The Raja, who is forty-eight, has only one wife living (and one dead) which is very unenterprising of him as both his father and grandfather ran to four simultaneously. His grandfather helped define the Durand Line and was made KCIE for that and his father was an OBE, for no apparent reason except that he ruled his people well and justly. The present Raja has ten sisters and brothers and can’t remember half their names.

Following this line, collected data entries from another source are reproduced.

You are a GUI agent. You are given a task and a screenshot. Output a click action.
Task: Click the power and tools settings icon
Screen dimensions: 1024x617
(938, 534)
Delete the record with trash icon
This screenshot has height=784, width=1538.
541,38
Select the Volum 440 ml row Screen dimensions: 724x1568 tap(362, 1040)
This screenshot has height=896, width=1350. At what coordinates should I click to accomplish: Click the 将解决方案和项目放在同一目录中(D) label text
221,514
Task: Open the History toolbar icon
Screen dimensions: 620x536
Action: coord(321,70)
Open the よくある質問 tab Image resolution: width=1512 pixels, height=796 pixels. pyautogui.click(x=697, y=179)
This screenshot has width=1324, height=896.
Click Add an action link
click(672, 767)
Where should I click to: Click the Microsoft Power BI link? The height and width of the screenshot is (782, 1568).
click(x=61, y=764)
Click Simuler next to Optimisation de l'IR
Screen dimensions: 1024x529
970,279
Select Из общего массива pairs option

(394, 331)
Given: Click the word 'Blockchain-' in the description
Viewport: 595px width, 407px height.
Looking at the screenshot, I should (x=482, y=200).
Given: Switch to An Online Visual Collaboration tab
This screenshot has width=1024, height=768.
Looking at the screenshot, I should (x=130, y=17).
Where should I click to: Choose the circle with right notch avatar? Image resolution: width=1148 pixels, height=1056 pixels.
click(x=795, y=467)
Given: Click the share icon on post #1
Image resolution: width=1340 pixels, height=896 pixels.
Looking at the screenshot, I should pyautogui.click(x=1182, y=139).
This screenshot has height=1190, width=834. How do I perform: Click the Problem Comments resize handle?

Life is pure bliss here – the Raja has offered me a present of a little farm under the mountains and I’m almost tempted to accept! Dinner last night consisted of stewed goat-meat and maize bread and cherries, and this morning after a breakfast of eggs and bread we set off on foot for a tour of the ‘village’, which is not a village in our sense of the word but about a thousand acres of fertile land with the little stone huts of the peasant farmers dotted around it and a criss-cross of artificial streams keeping the place green. The atmosphere is indeed of paradise regained – such perfect tranquillity, innocent of politics, budgets and rivalry of any kind. The Raja is accepted as father of the whole community and treats everyone as ‘family’ and that’s that. After every harvest he checks the amount of grain in the state and decides whether any should be sold in Gilgit bazaar or not and the people accept his decision without question – that’s his function as Minister for Finance. As Minister for Social Welfare he receives all families who have suffered any kind of disaster into his compound and supports them indefinitely – at the moment a hundred and twenty-four people are being maintained. As Minister for Justice he settles the disputes which the council of twelve men in each village of the state bring to his notice. This morning, while eating his breakfast, he received a deputation who reported on a dispute about a rope bridge near by. It has always been kept up by two villages, one on either side of the river, but now one village says that its people almost never use it, and that the other village should do all the repairs – so the Raja pronounced that this was fair enough and the dispute was settled in five minutes.